DATASET CONTENT Start Marker

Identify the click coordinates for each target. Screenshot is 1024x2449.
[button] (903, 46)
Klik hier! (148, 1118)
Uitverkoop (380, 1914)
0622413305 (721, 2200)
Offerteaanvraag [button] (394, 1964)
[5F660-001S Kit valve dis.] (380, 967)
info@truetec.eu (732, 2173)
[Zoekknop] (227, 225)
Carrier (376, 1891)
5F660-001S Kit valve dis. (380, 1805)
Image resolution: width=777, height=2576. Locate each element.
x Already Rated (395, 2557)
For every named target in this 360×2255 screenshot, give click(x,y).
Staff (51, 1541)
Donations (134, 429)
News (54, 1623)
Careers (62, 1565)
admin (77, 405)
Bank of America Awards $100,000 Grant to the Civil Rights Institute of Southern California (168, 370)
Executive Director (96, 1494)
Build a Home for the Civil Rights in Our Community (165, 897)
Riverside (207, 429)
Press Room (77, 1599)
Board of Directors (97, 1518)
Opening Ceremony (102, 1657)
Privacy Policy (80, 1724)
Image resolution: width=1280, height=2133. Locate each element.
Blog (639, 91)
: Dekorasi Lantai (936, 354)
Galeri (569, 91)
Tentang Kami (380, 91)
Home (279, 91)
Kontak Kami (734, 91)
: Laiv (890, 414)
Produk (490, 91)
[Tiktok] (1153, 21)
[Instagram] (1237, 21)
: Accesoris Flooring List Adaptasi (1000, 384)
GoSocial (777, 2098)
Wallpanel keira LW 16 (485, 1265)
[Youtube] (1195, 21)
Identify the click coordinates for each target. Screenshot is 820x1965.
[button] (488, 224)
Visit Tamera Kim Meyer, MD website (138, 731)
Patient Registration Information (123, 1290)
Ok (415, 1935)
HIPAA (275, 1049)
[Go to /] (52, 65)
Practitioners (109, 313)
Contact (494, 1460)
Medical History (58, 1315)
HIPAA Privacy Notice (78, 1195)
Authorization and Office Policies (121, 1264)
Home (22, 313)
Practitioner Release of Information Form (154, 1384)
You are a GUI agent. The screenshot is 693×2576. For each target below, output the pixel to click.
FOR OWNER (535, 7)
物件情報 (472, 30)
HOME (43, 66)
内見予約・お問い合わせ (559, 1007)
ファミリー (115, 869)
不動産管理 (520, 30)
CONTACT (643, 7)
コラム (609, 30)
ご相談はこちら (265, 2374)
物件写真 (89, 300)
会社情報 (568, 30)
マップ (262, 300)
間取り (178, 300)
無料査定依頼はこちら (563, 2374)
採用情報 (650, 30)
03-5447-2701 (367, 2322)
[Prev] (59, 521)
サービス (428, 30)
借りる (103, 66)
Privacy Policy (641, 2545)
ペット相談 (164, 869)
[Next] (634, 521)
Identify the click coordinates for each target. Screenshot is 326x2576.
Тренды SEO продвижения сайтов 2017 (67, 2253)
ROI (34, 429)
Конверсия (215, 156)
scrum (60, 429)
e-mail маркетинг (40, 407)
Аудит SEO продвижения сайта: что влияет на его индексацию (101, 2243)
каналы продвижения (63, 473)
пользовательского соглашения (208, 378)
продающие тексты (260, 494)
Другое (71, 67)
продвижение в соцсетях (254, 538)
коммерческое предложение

DATASET CONTENT End Marker

=== ASSIGNED TASK ===
Provide the count of lines in the records above that hold the word "продвижения", with no other text.

=== RESULT ===
3